**Required work**:
Give the data again in full, exactly as written below.

BEGIN

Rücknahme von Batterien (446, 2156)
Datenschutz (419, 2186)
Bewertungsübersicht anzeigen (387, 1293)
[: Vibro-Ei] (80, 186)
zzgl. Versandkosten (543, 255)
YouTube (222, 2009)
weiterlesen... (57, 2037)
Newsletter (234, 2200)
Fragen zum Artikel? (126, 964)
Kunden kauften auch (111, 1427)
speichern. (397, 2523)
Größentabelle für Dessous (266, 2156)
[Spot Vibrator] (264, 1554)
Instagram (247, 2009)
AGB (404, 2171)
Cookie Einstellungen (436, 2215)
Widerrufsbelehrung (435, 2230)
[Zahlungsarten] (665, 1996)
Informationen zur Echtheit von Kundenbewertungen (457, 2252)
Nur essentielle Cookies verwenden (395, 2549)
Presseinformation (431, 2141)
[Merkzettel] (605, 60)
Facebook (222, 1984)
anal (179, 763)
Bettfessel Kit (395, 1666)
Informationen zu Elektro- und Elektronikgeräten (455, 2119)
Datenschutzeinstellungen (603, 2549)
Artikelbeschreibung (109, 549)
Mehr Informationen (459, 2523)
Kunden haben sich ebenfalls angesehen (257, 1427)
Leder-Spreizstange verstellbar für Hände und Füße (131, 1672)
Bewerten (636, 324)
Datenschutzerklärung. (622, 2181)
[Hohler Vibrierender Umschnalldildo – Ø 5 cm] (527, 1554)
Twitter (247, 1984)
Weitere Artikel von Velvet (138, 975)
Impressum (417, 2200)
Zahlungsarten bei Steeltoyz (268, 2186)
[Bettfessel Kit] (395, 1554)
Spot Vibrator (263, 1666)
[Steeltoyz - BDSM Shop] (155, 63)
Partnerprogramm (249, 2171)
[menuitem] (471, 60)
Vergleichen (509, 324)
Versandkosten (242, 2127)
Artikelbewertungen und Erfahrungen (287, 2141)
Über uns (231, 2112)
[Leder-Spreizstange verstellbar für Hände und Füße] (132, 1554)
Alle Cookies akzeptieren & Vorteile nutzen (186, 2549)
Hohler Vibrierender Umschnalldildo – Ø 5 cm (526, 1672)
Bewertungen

END

**Answer area**:
Rücknahme von Batterien (446, 2156)
Datenschutz (419, 2186)
Bewertungsübersicht anzeigen (387, 1293)
[: Vibro-Ei] (80, 186)
zzgl. Versandkosten (543, 255)
YouTube (222, 2009)
weiterlesen... (57, 2037)
Newsletter (234, 2200)
Fragen zum Artikel? (126, 964)
Kunden kauften auch (111, 1427)
speichern. (397, 2523)
Größentabelle für Dessous (266, 2156)
[Spot Vibrator] (264, 1554)
Instagram (247, 2009)
AGB (404, 2171)
Cookie Einstellungen (436, 2215)
Widerrufsbelehrung (435, 2230)
[Zahlungsarten] (665, 1996)
Informationen zur Echtheit von Kundenbewertungen (457, 2252)
Nur essentielle Cookies verwenden (395, 2549)
Presseinformation (431, 2141)
[Merkzettel] (605, 60)
Facebook (222, 1984)
anal (179, 763)
Bettfessel Kit (395, 1666)
Informationen zu Elektro- und Elektronikgeräten (455, 2119)
Datenschutzeinstellungen (603, 2549)
Artikelbeschreibung (109, 549)
Mehr Informationen (459, 2523)
Kunden haben sich ebenfalls angesehen (257, 1427)
Leder-Spreizstange verstellbar für Hände und Füße (131, 1672)
Bewerten (636, 324)
Datenschutzerklärung. (622, 2181)
[Hohler Vibrierender Umschnalldildo – Ø 5 cm] (527, 1554)
Twitter (247, 1984)
Weitere Artikel von Velvet (138, 975)
Impressum (417, 2200)
Zahlungsarten bei Steeltoyz (268, 2186)
[Bettfessel Kit] (395, 1554)
Spot Vibrator (263, 1666)
[Steeltoyz - BDSM Shop] (155, 63)
Partnerprogramm (249, 2171)
[menuitem] (471, 60)
Vergleichen (509, 324)
Versandkosten (242, 2127)
Artikelbewertungen und Erfahrungen (287, 2141)
Über uns (231, 2112)
[Leder-Spreizstange verstellbar für Hände und Füße] (132, 1554)
Alle Cookies akzeptieren & Vorteile nutzen (186, 2549)
Hohler Vibrierender Umschnalldildo – Ø 5 cm (526, 1672)
Bewertungen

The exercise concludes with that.